That is how one gets lucky: when preparation meets opportunity.

You get lucky when preparation meets opportunity.

I was in the eye of the storm. Breaking glass every day. Learning new things. Driving critical transformations that drove incremental revenue measured in $B, not $M.

This journey created even more opportunities for me personally and professionally:

  • Exposure to products across some of the most cutting-edge technologies: SaaS (Webex, AppDynamics), cloud (Meraki), security, and the internet of things (IoT).
  • Experience in developing business models, pricing, and go-to-market plans at a global scale.
  • Product management experience to drive AI and analytics features based on data points gathered from millions of connected devices.
  • Involvement in the guts of incubating customer success and digital experience for hundreds of customers.

It was clear that the cloud and SaaS wave was here to stay.

In fact, Gartner’s 2019 cloud report shows that SaaS will continue to grow at 20 percent.

Table 1. Worldwide Public Cloud Service Revenue Forecast (Billions of U.S. Dollars)

BPaaS = business process as a service; IaaS = infrastructure as a service; PaaS = platform as a service; SaaS = software as a service
Note: Totals may not add up due to rounding.

Identifying market trends is critical to career moves. Realizing the market was trending toward customer experience expertise in a major way, I made my move from Cisco to a new SaaS entrepreneurial opportunity, enterpriseCX. In this new role, I am helping enterprises and SaaS companies create more customer value and drive subscription growth.

And I am always learning.

Always Learning
In my journey so far, I have learned much from my mentors and my network. There are people who don’t even know I have learned from them. This book is a way for me to pay it forward so others will be able to learn the tools and techniques to unlock career potential and elevate themselves to be leaders.

Data segment:
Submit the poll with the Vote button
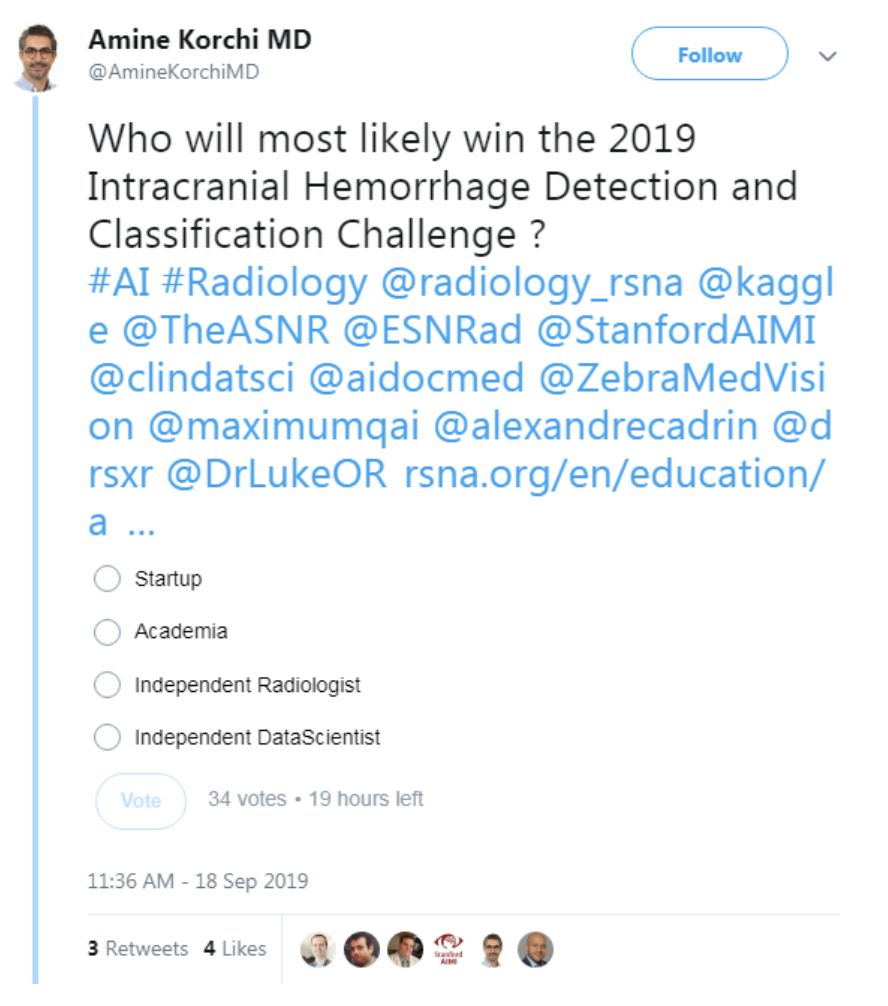Image resolution: width=888 pixels, height=1006 pixels. coord(140,801)
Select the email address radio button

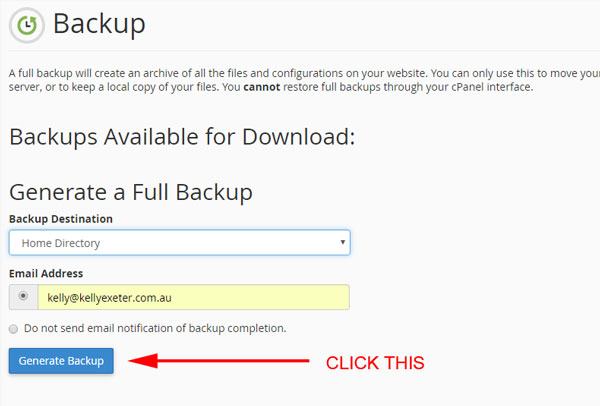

Exercise aim:
Please answer these from the passage on getting lucky:
(a) Which two products does it name as examples of SaaS?
(b) At what rate does Gartner's 2019 cloud report show SaaS continuing to grow?
(c) Which company did the writer leave, and for which new opportunity?

Final answer:
(a) Webex and AppDynamics
(b) 20 percent
(c) Cisco, for enterpriseCX